Go Release Cycle
Short link: https://go.dev/s/release.
After fourteen months elapsed between Go 1.0 and Go 1.1, the Go team adopted a release schedule to streamline the process of working on, finishing, and issuing releases. The overall goal is to make a major release every six months, which breaks down into three months of general development followed by three months of testing and polishing known as the release freeze. A release is maintained by issuing minor releases to correct critical problems such as crashes or security issues.
Note that this page documents what we intend to do for upcoming releases. If you are familiar with what we have done in the past, pay particular attention to the differences described in the history section.
The current release cycle is aligned to start on February 1 and August 1 of each year. The target milestones for a release cycle are as described below. We try to hit the targets as closely as possible, while still delivering a quality release.
Betas, release candidates, and releases have traditionally been cut and issued mid-week, often on Wednesdays. We avoid Mondays to give the Go team a work day before to prepare for the cut, and we avoid Fridays to give the Go team a work day after in case the cut runs into unexpected problems.
Planning of major work for upcoming release cycle is announced on golang-dev.
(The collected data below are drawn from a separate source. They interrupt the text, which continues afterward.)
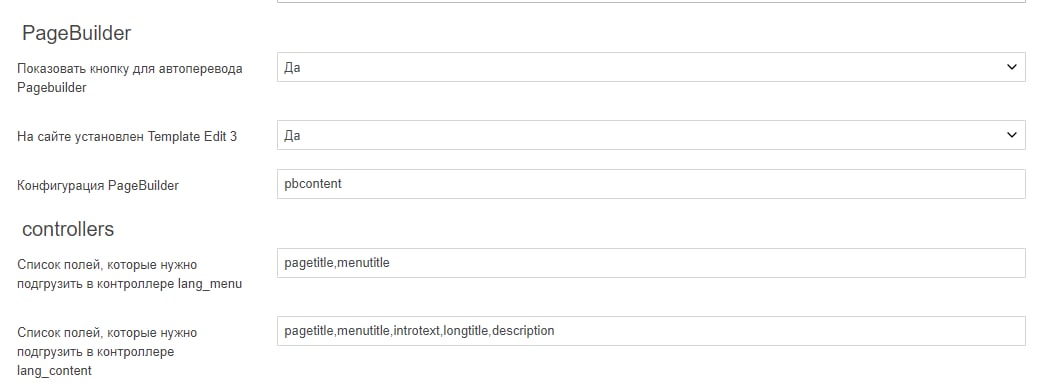The height and width of the screenshot is (388, 1054).
Task: Click the 'На сайте установлен Template Edit 3' label
Action: click(127, 137)
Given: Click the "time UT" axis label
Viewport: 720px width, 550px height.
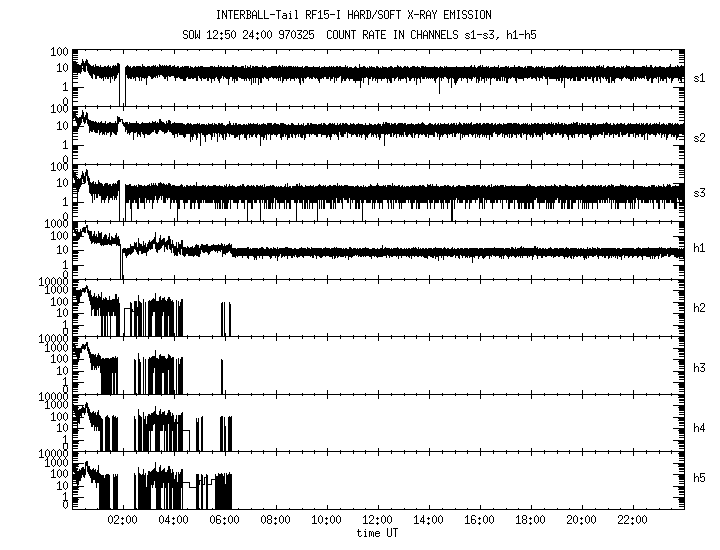Looking at the screenshot, I should pyautogui.click(x=377, y=534).
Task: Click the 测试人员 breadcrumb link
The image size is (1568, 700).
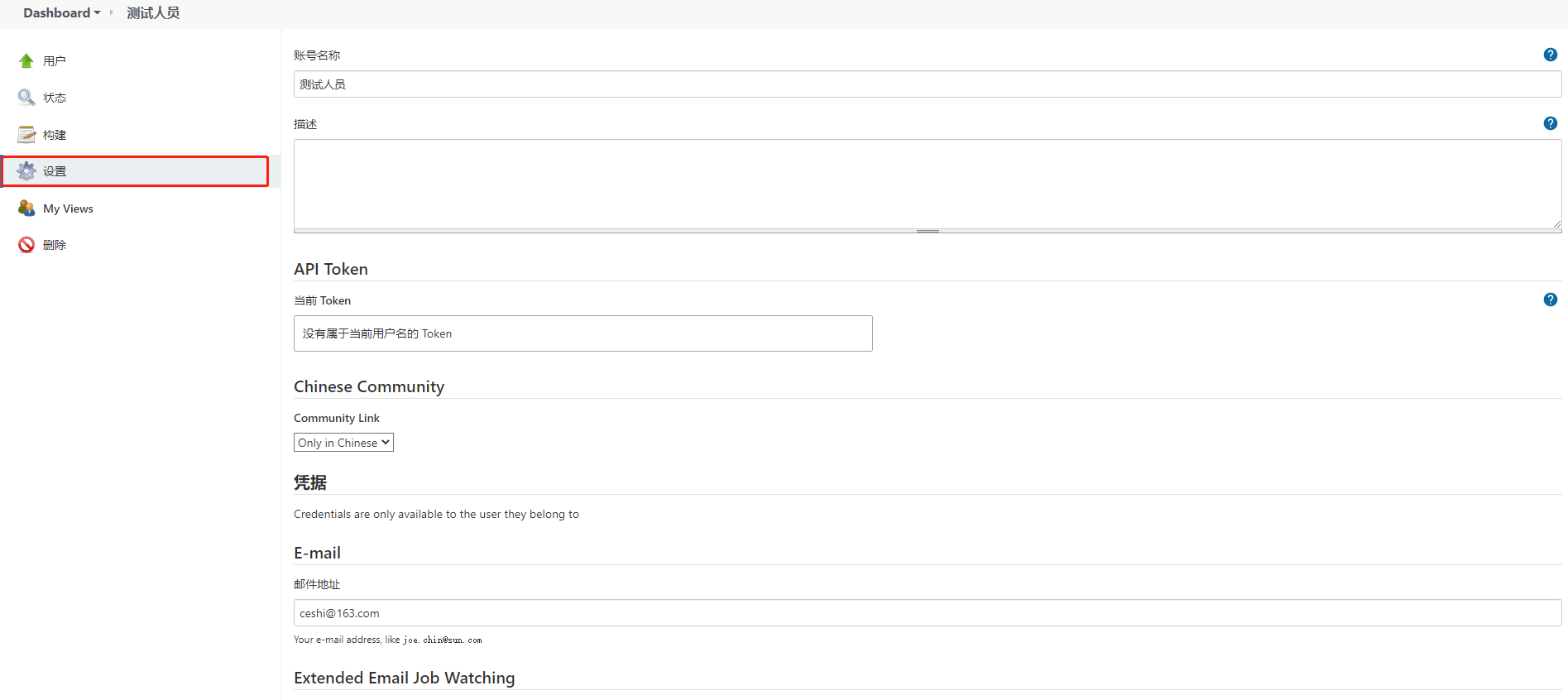Action: tap(153, 13)
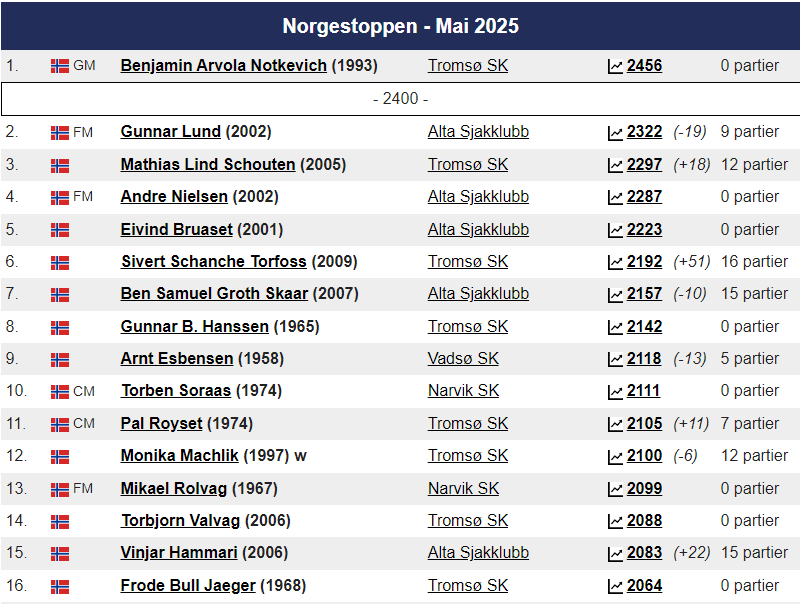Click the Norgestoppen - Mai 2025 header
The width and height of the screenshot is (800, 604).
[401, 26]
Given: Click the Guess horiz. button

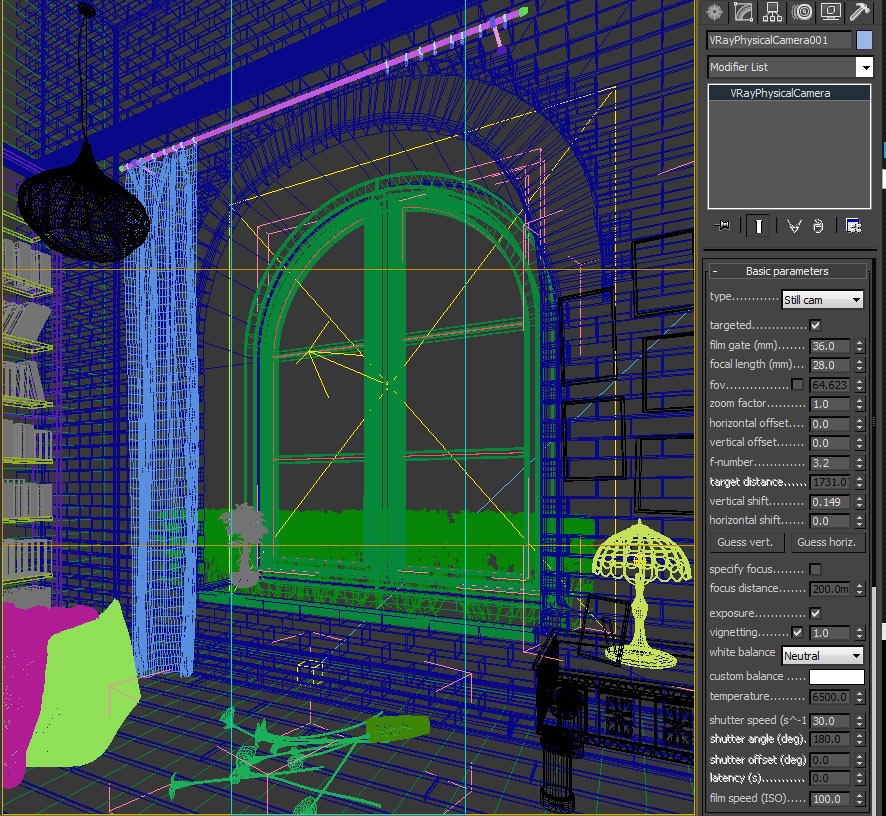Looking at the screenshot, I should coord(827,542).
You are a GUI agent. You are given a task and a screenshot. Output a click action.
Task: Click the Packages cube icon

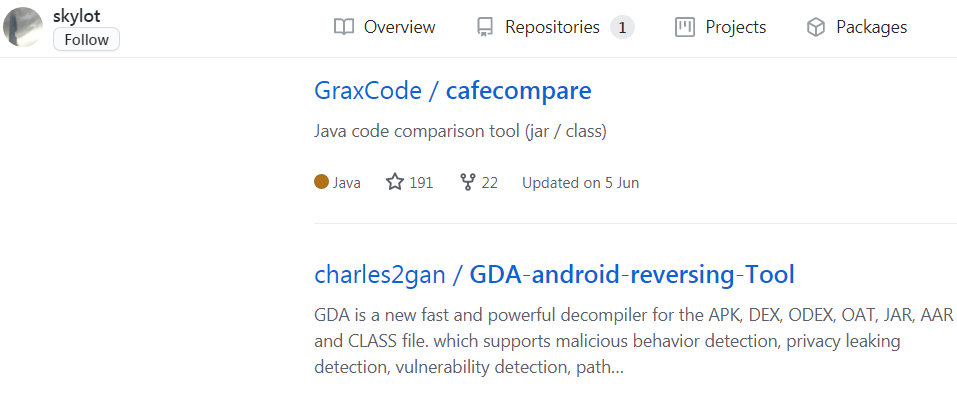click(815, 27)
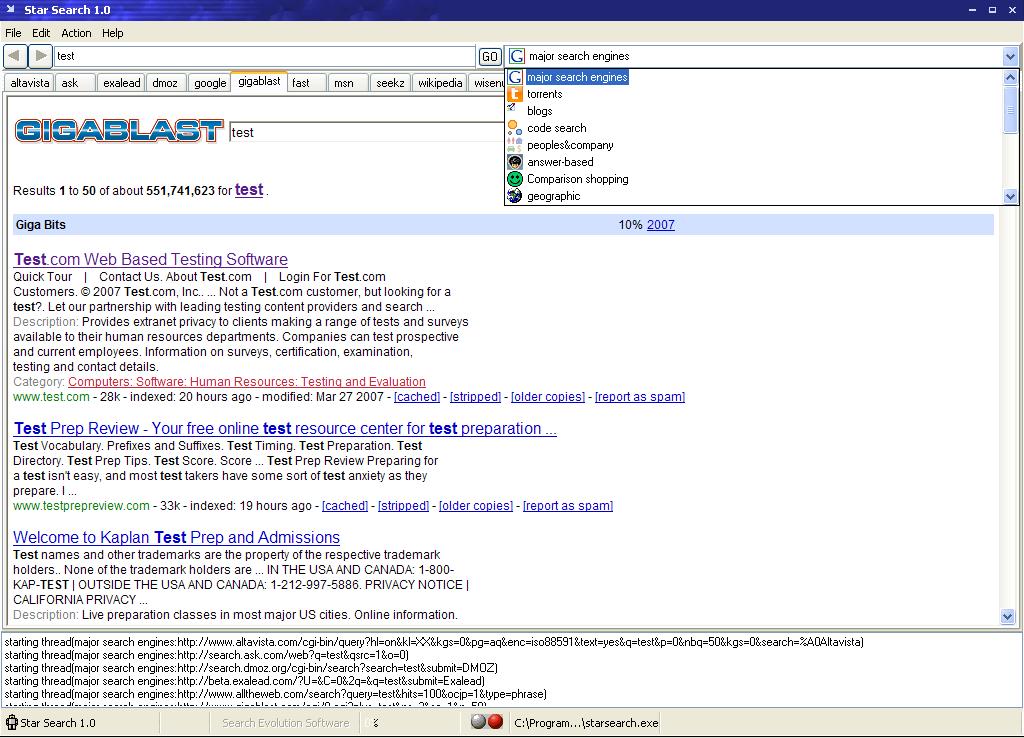The width and height of the screenshot is (1024, 738).
Task: Choose the Comparison shopping smiley icon
Action: (x=515, y=179)
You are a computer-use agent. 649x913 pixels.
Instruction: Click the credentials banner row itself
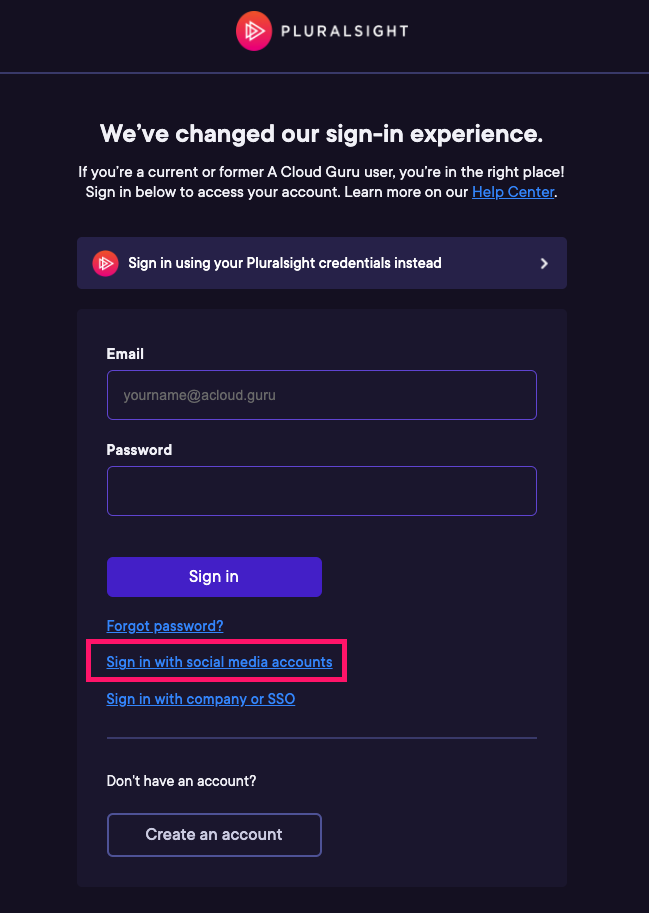point(321,263)
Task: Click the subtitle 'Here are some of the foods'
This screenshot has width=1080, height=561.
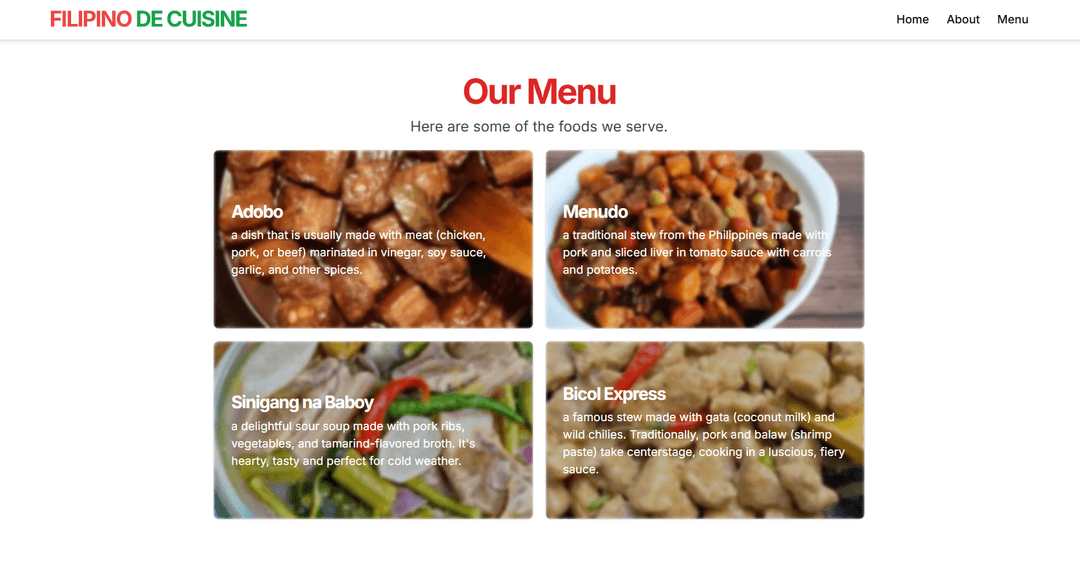Action: [539, 127]
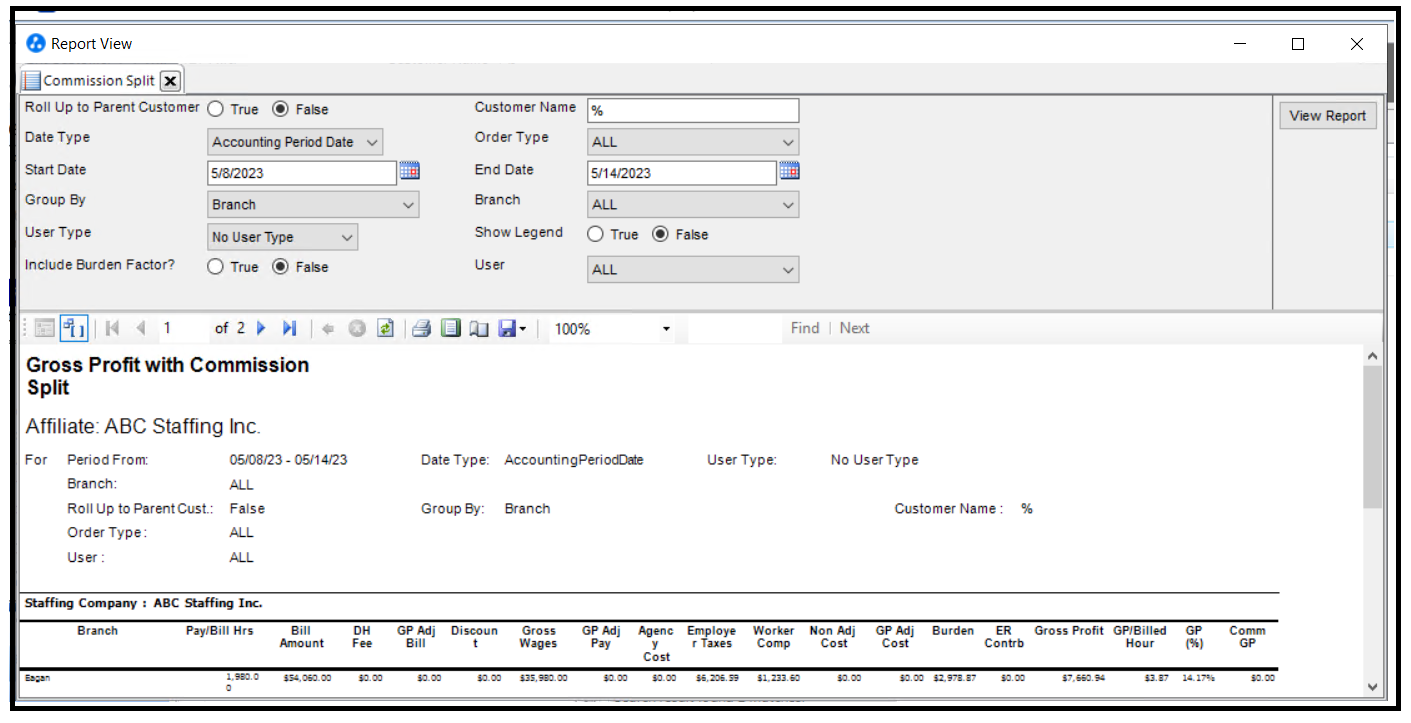Enable Include Burden Factor True option

215,267
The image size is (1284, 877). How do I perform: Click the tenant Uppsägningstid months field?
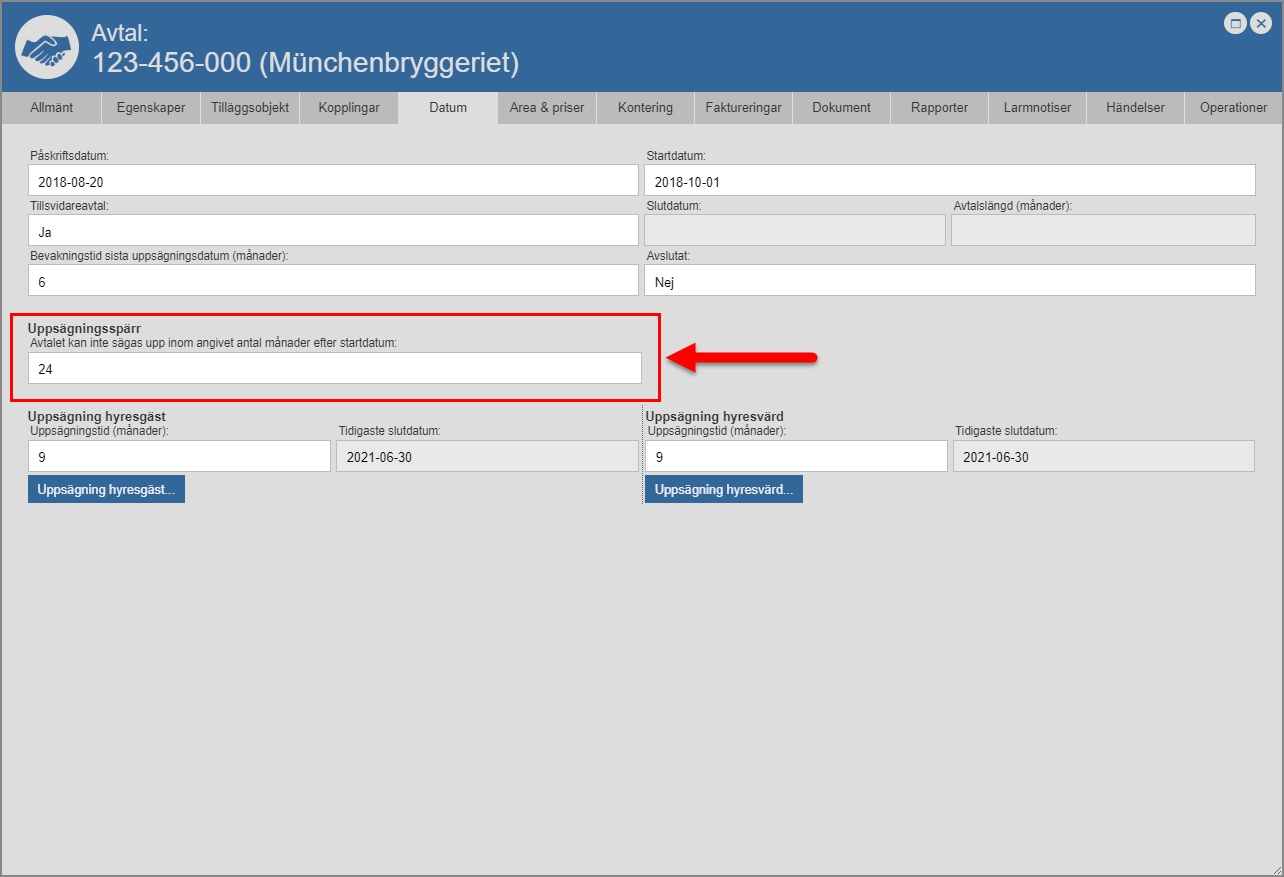[179, 457]
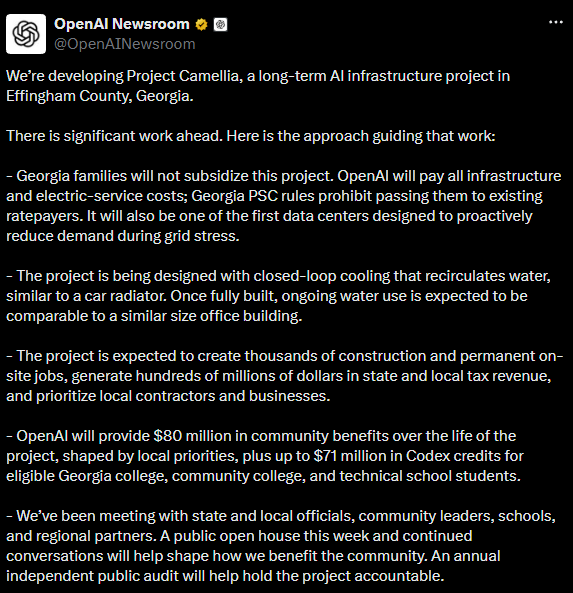Viewport: 573px width, 593px height.
Task: Click the "car radiator" phrase
Action: coord(125,296)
This milestone is delayed if the previous release has not yet been issued, but note that later milestones are not delayed. That is, failure to get one release out on time takes time away from the development cycle of the subsequent release.
Note that incoming bug reports should be handled and bugs fixed during ordinary release work. It is not appropriate to leave all bug fixes for the release freeze. See the history section for more discussion.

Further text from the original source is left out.